_Material supplied_
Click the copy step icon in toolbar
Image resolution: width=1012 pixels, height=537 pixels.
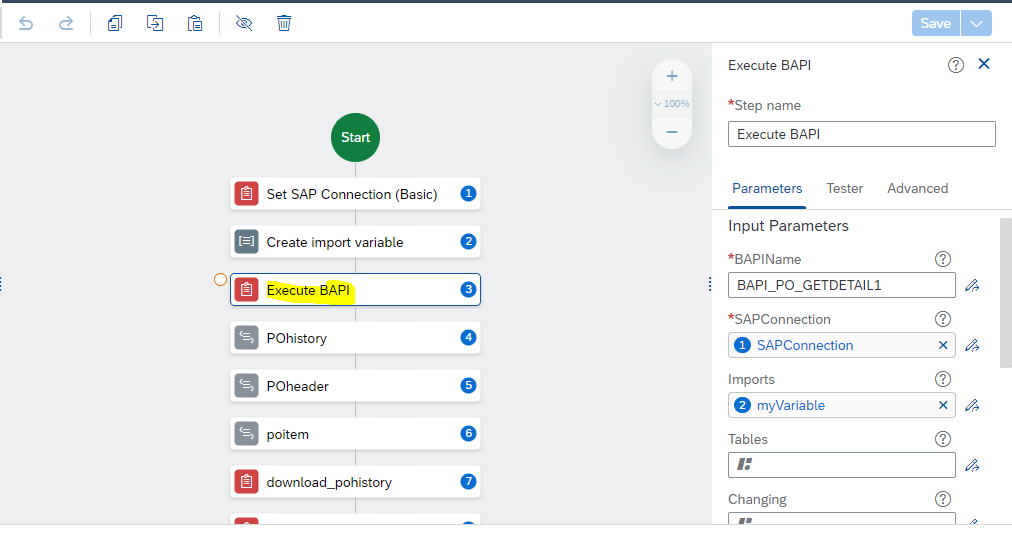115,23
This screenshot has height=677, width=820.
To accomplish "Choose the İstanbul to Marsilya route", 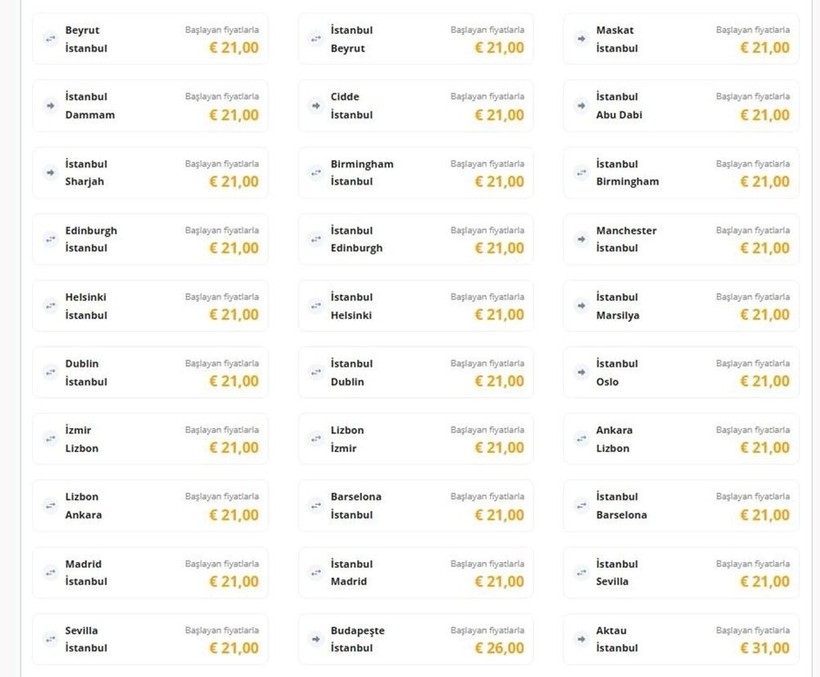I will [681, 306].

...

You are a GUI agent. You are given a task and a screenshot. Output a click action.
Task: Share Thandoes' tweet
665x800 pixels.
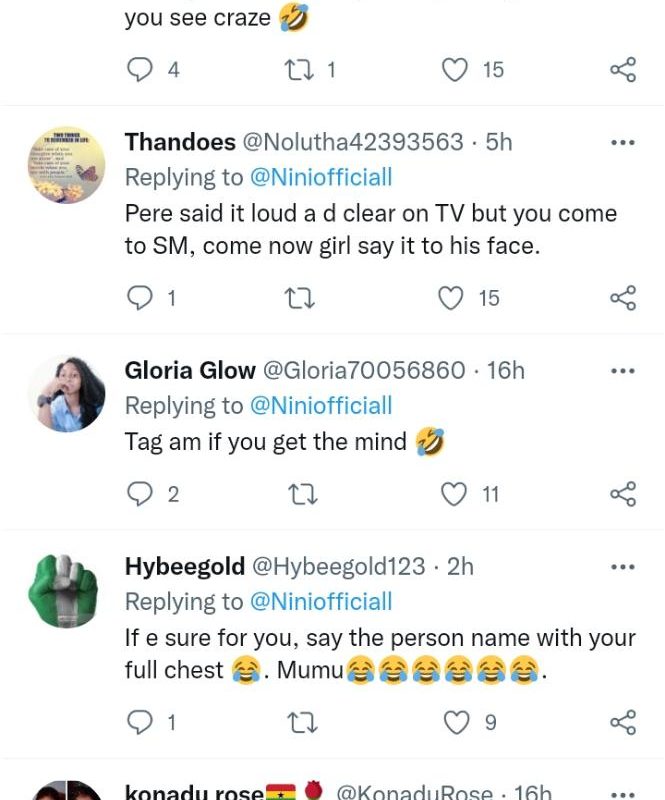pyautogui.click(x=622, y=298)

---

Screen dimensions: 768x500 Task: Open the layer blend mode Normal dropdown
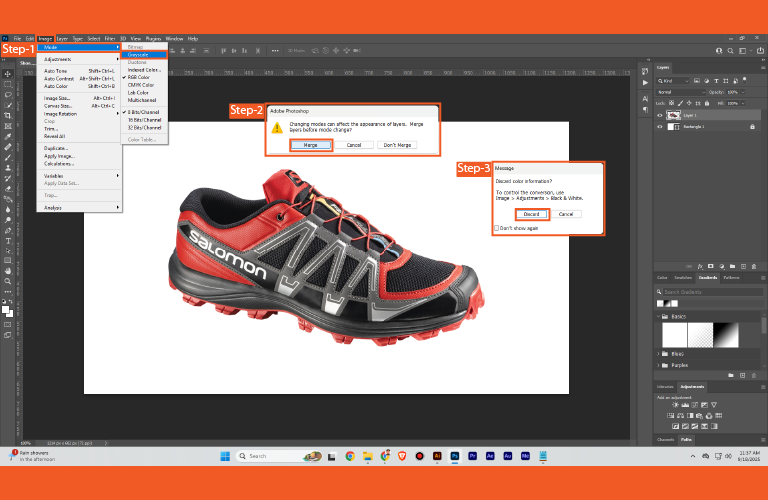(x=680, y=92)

_Exercise directions_
Provide the count, and nothing else, of lines in the data above where the word "screenshot" occurs.

_Solved problem_
2